» THE PROBLEM: Give back each line of the listing precisely as written.

------ SUPPLIED RECORDS

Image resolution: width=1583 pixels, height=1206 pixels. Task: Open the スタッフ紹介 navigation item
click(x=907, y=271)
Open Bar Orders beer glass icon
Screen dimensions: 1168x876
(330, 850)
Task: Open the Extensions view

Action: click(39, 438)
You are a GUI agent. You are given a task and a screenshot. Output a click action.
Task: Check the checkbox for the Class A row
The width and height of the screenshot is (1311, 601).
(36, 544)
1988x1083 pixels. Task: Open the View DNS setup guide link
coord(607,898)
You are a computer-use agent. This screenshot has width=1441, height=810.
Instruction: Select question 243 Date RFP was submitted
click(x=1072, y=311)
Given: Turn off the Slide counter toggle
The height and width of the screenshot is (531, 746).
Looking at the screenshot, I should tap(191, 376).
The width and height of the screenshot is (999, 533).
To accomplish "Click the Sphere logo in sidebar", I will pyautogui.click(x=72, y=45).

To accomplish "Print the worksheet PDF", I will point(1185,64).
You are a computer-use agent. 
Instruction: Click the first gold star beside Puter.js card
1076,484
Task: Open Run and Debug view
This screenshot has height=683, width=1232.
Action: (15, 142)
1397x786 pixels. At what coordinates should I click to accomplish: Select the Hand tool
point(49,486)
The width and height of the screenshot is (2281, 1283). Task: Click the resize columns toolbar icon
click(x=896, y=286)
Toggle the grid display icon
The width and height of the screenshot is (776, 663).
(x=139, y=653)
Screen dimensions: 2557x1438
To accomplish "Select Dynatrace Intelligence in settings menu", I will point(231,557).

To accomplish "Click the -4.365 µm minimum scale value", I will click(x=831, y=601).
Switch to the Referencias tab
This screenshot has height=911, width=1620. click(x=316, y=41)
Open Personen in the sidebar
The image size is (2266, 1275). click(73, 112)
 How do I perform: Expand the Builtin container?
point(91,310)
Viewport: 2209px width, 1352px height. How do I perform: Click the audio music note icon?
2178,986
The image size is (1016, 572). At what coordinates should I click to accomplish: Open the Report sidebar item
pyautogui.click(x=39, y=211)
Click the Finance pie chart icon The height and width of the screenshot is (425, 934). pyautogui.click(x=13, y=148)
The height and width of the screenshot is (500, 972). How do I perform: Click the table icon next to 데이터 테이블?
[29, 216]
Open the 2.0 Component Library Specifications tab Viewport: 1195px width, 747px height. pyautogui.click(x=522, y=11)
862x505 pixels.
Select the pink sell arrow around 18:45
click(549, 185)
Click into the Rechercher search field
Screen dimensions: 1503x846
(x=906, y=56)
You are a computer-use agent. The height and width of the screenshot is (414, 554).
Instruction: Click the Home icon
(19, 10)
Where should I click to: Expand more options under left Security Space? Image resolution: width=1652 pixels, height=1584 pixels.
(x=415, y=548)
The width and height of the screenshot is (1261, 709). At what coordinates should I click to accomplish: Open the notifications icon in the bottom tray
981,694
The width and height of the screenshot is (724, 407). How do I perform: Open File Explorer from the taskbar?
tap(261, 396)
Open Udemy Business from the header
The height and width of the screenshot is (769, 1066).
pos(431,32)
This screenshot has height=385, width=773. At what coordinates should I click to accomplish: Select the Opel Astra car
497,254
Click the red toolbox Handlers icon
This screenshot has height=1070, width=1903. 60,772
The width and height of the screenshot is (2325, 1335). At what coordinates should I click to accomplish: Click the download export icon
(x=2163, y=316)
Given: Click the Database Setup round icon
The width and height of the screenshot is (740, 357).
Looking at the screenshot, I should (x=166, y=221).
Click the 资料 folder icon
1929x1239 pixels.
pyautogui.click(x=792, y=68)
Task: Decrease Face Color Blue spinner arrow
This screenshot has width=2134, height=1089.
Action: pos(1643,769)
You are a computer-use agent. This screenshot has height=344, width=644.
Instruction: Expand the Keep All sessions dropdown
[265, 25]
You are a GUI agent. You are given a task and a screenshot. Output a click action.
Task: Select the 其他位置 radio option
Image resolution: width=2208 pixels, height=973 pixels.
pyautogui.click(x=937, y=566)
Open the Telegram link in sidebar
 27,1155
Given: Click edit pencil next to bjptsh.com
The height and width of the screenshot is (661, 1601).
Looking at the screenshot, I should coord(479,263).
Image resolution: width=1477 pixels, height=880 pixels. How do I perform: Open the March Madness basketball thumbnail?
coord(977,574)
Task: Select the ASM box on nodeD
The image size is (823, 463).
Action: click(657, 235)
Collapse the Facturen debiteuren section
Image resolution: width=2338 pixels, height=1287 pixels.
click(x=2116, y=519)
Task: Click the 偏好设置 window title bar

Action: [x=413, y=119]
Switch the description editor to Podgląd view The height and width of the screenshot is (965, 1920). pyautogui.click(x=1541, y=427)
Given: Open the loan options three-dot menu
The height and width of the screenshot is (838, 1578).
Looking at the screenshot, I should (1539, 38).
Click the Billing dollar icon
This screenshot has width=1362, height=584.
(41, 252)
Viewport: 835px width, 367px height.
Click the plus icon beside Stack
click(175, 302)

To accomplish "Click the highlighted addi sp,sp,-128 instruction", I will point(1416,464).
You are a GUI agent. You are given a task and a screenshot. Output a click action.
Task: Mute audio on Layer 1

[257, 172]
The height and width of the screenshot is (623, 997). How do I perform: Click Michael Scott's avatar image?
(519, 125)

------------

» RESULT OF THIS TASK:
Image resolution: width=1583 pixels, height=1206 pixels. Task: Open the スタッフ紹介 navigation item
click(x=907, y=271)
Open Bar Orders beer glass icon
Screen dimensions: 1168x876
(330, 850)
Task: Open the Extensions view

Action: click(39, 438)
You are a GUI agent. You are given a task and a screenshot. Output a click action.
Task: Check the checkbox for the Class A row
The width and height of the screenshot is (1311, 601).
(36, 544)
1988x1083 pixels. Task: Open the View DNS setup guide link
coord(607,898)
You are a computer-use agent. This screenshot has width=1441, height=810.
Instruction: Select question 243 Date RFP was submitted
click(x=1072, y=311)
Given: Turn off the Slide counter toggle
The height and width of the screenshot is (531, 746).
Looking at the screenshot, I should tap(191, 376).
The width and height of the screenshot is (999, 533).
To accomplish "Click the Sphere logo in sidebar", I will pyautogui.click(x=72, y=45).

To accomplish "Print the worksheet PDF", I will point(1185,64).
You are a computer-use agent. 
Instruction: Click the first gold star beside Puter.js card
1076,484
Task: Open Run and Debug view
This screenshot has height=683, width=1232.
Action: (15, 142)
1397x786 pixels. At what coordinates should I click to accomplish: Select the Hand tool
point(49,486)
The width and height of the screenshot is (2281, 1283). Task: Click the resize columns toolbar icon
click(x=896, y=286)
Toggle the grid display icon
The width and height of the screenshot is (776, 663).
(x=139, y=653)
Screen dimensions: 2557x1438
To accomplish "Select Dynatrace Intelligence in settings menu", I will point(231,557).

To accomplish "Click the -4.365 µm minimum scale value", I will click(x=831, y=601).
Switch to the Referencias tab
This screenshot has height=911, width=1620. click(x=316, y=41)
Open Personen in the sidebar
The image size is (2266, 1275). click(73, 112)
 How do I perform: Expand the Builtin container?
point(91,310)
Viewport: 2209px width, 1352px height. How do I perform: Click the audio music note icon?
2178,986
The image size is (1016, 572). At what coordinates should I click to accomplish: Open the Report sidebar item
pyautogui.click(x=39, y=211)
Click the Finance pie chart icon The height and width of the screenshot is (425, 934). pyautogui.click(x=13, y=148)
The height and width of the screenshot is (500, 972). How do I perform: Click the table icon next to 데이터 테이블?
[29, 216]
Open the 2.0 Component Library Specifications tab Viewport: 1195px width, 747px height. pyautogui.click(x=522, y=11)
862x505 pixels.
Select the pink sell arrow around 18:45
click(549, 185)
Click into the Rechercher search field
Screen dimensions: 1503x846
(x=906, y=56)
You are a computer-use agent. The height and width of the screenshot is (414, 554).
Instruction: Click the Home icon
(19, 10)
Where should I click to: Expand more options under left Security Space? Image resolution: width=1652 pixels, height=1584 pixels.
(x=415, y=548)
The width and height of the screenshot is (1261, 709). At what coordinates should I click to accomplish: Open the notifications icon in the bottom tray
981,694
The width and height of the screenshot is (724, 407). How do I perform: Open File Explorer from the taskbar?
tap(261, 396)
Open Udemy Business from the header
The height and width of the screenshot is (769, 1066).
pos(431,32)
This screenshot has height=385, width=773. At what coordinates should I click to accomplish: Select the Opel Astra car
497,254
Click the red toolbox Handlers icon
This screenshot has height=1070, width=1903. 60,772
The width and height of the screenshot is (2325, 1335). At what coordinates should I click to accomplish: Click the download export icon
(x=2163, y=316)
Given: Click the Database Setup round icon
The width and height of the screenshot is (740, 357).
Looking at the screenshot, I should (x=166, y=221).
Click the 资料 folder icon
1929x1239 pixels.
pyautogui.click(x=792, y=68)
Task: Decrease Face Color Blue spinner arrow
This screenshot has width=2134, height=1089.
Action: pos(1643,769)
You are a computer-use agent. This screenshot has height=344, width=644.
Instruction: Expand the Keep All sessions dropdown
[265, 25]
You are a GUI agent. You are given a task and a screenshot. Output a click action.
Task: Select the 其他位置 radio option
Image resolution: width=2208 pixels, height=973 pixels.
pyautogui.click(x=937, y=566)
Open the Telegram link in sidebar
 27,1155
Given: Click edit pencil next to bjptsh.com
The height and width of the screenshot is (661, 1601).
Looking at the screenshot, I should coord(479,263).
Image resolution: width=1477 pixels, height=880 pixels. How do I perform: Open the March Madness basketball thumbnail?
coord(977,574)
Task: Select the ASM box on nodeD
The image size is (823, 463).
Action: click(657, 235)
Collapse the Facturen debiteuren section
Image resolution: width=2338 pixels, height=1287 pixels.
click(x=2116, y=519)
Task: Click the 偏好设置 window title bar

Action: [x=413, y=119]
Switch the description editor to Podgląd view The height and width of the screenshot is (965, 1920). pyautogui.click(x=1541, y=427)
Given: Open the loan options three-dot menu
The height and width of the screenshot is (838, 1578).
Looking at the screenshot, I should (1539, 38).
Click the Billing dollar icon
This screenshot has width=1362, height=584.
(41, 252)
Viewport: 835px width, 367px height.
Click the plus icon beside Stack
click(175, 302)

To accomplish "Click the highlighted addi sp,sp,-128 instruction", I will point(1416,464).
You are a GUI agent. You are given a task and a screenshot. Output a click action.
Task: Mute audio on Layer 1

[257, 172]
The height and width of the screenshot is (623, 997). How do I perform: Click Michael Scott's avatar image?
(519, 125)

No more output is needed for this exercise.